→ GIVEN RECORDS:
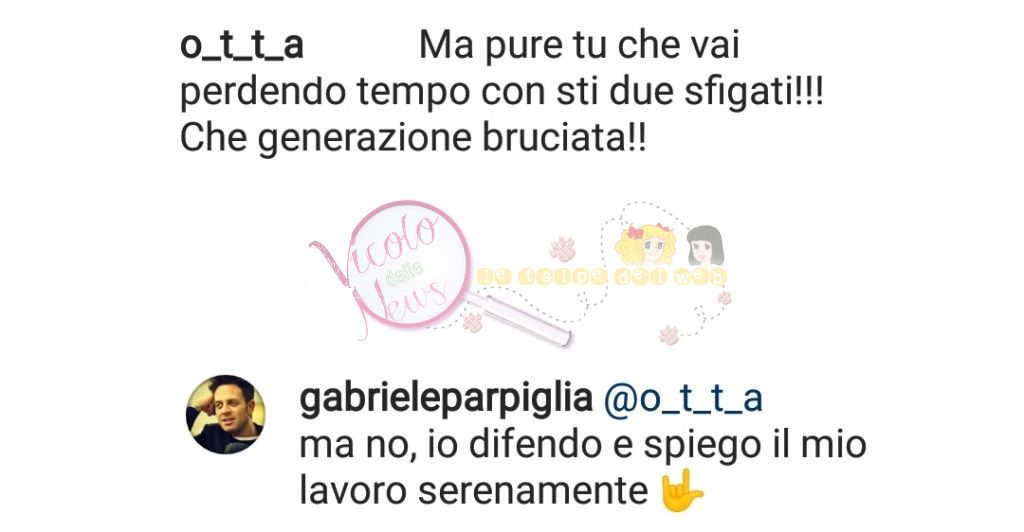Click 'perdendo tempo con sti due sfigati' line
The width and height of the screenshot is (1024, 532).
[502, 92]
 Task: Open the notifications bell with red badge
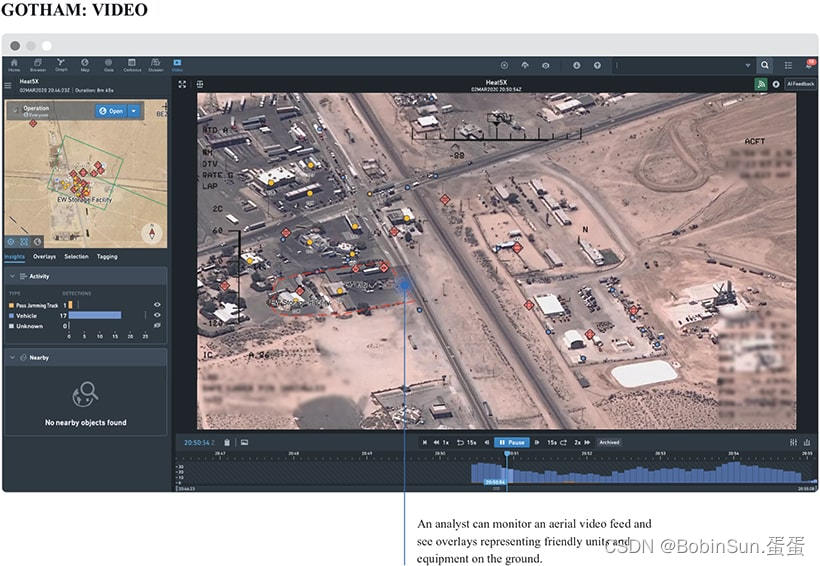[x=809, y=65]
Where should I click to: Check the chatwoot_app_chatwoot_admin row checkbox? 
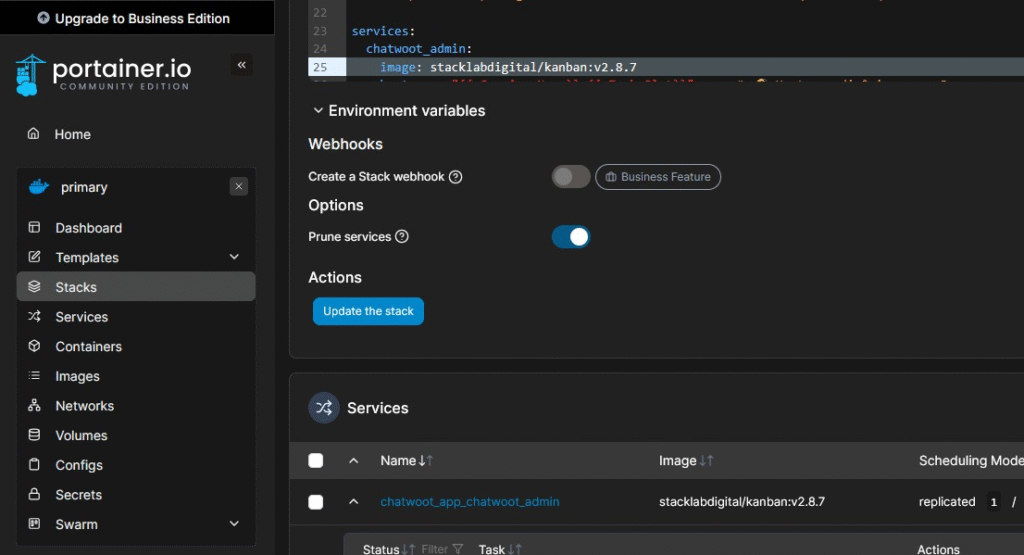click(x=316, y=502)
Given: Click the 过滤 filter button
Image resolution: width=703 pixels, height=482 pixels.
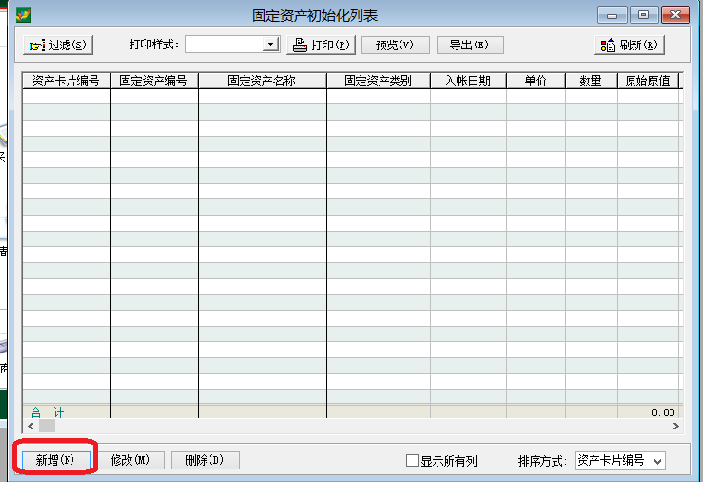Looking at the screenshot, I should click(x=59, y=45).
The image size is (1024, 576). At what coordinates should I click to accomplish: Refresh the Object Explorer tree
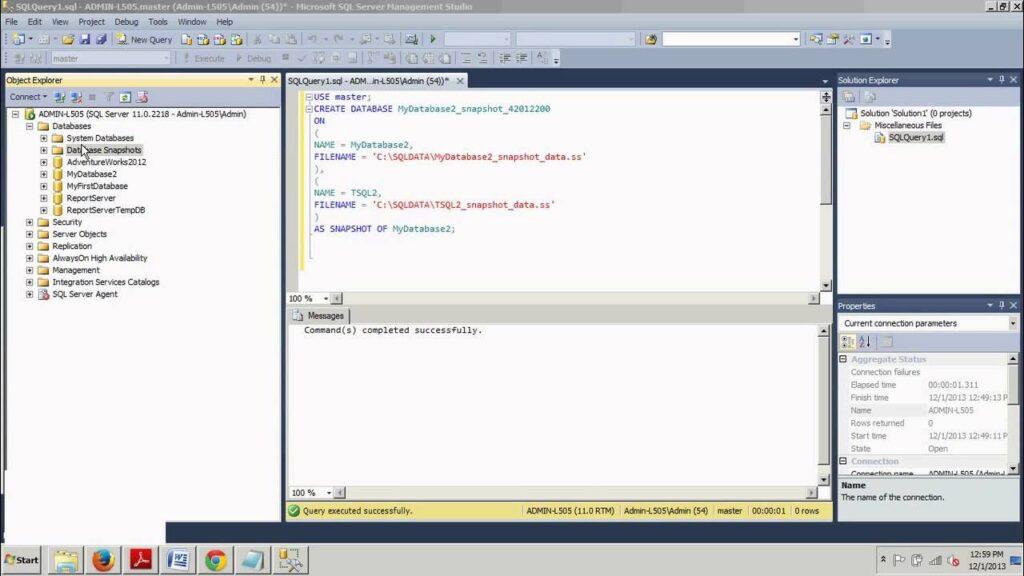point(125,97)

→ WHAT YOU SHOULD DO: Copy out all of the items above word for word, omitting the pictures.

→ TASK ANSWER:
Click 'perdendo tempo con sti due sfigati' line
The width and height of the screenshot is (1024, 532).
[502, 92]
 Task: Open the notifications bell with red badge
[x=809, y=65]
Where should I click to: Check the chatwoot_app_chatwoot_admin row checkbox? 
click(x=316, y=502)
Given: Click the 过滤 filter button
Image resolution: width=703 pixels, height=482 pixels.
Looking at the screenshot, I should click(x=59, y=45).
The image size is (1024, 576). At what coordinates should I click to accomplish: Refresh the Object Explorer tree
point(125,97)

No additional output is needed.